──────── DATASET ENTRIES ────────

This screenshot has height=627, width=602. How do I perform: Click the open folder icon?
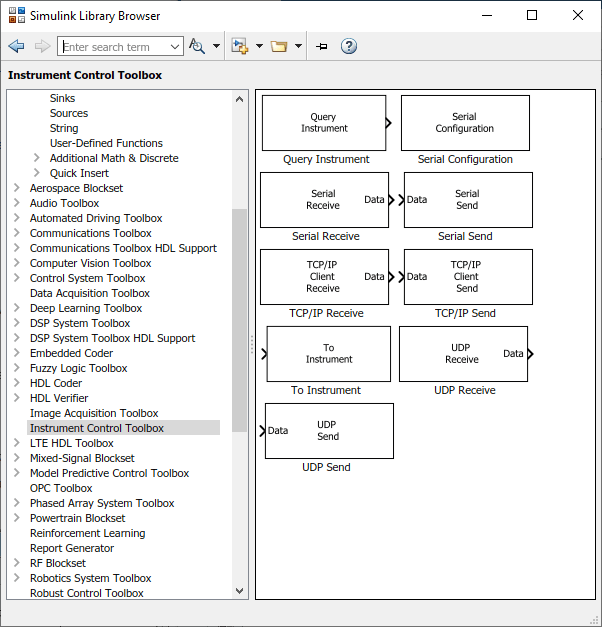pos(279,46)
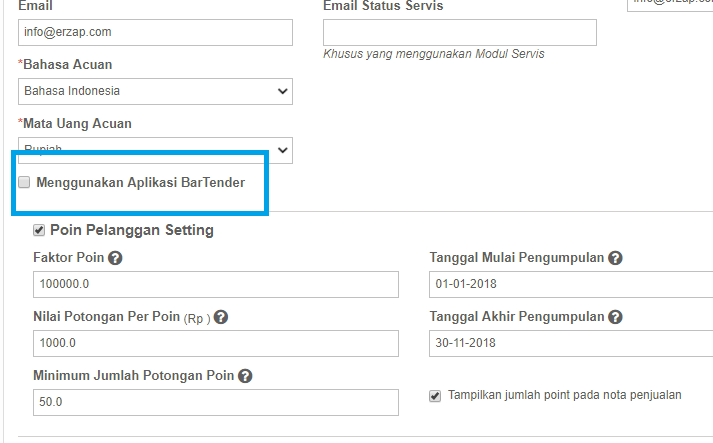Click the Poin Pelanggan Setting label text

coord(132,230)
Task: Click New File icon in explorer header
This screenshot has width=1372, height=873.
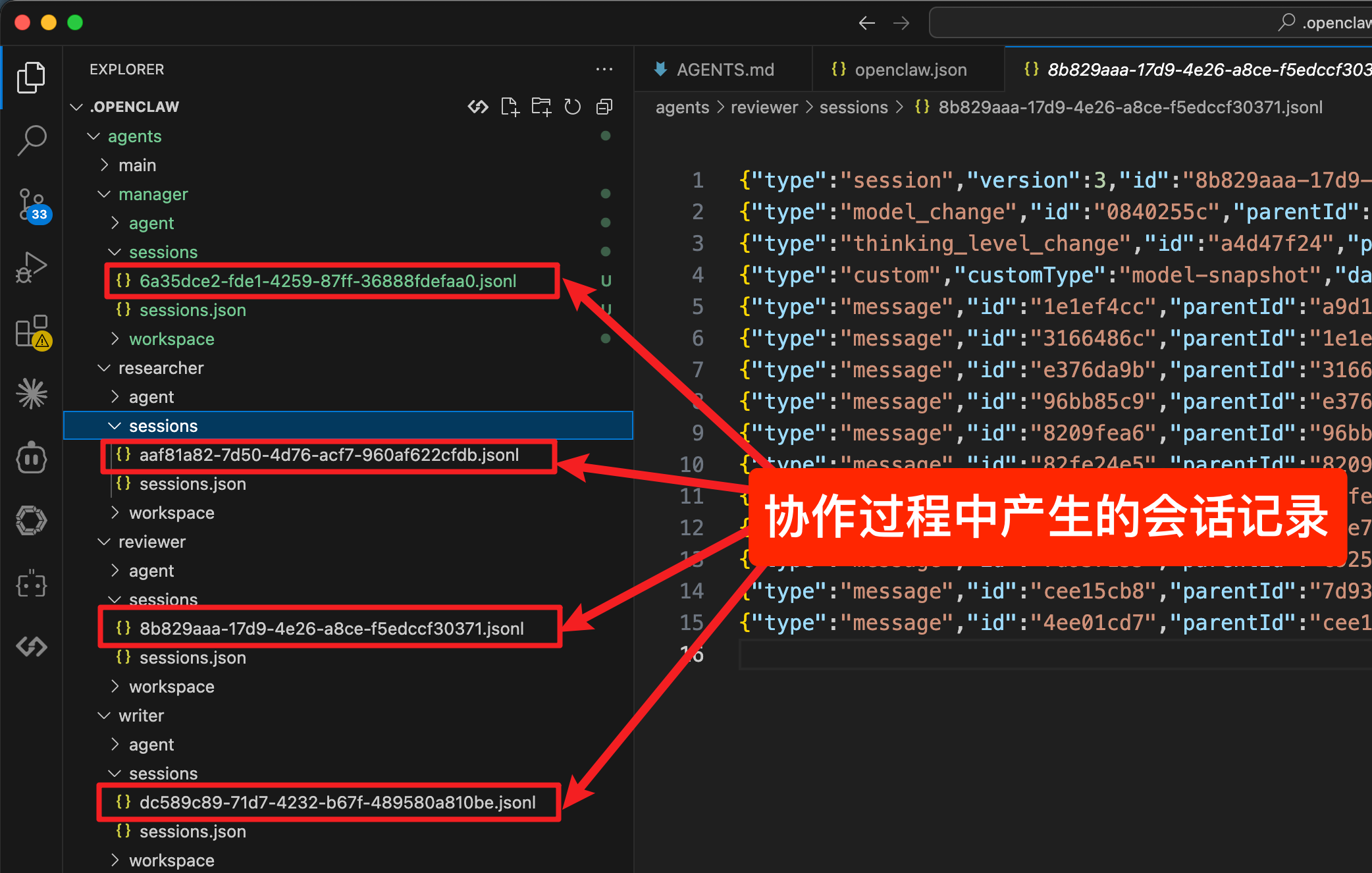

────────

#### [WHAT TO WORK ON]
Copy out all of the material above word for word, but leave out the pictures.

#### [EXERCISE ANSWER]
This screenshot has height=627, width=602. How do I perform: Click the open folder icon?
pos(279,46)
Click the Poin Pelanggan Setting label text

coord(132,230)
Task: Click New File icon in explorer header
This screenshot has width=1372, height=873.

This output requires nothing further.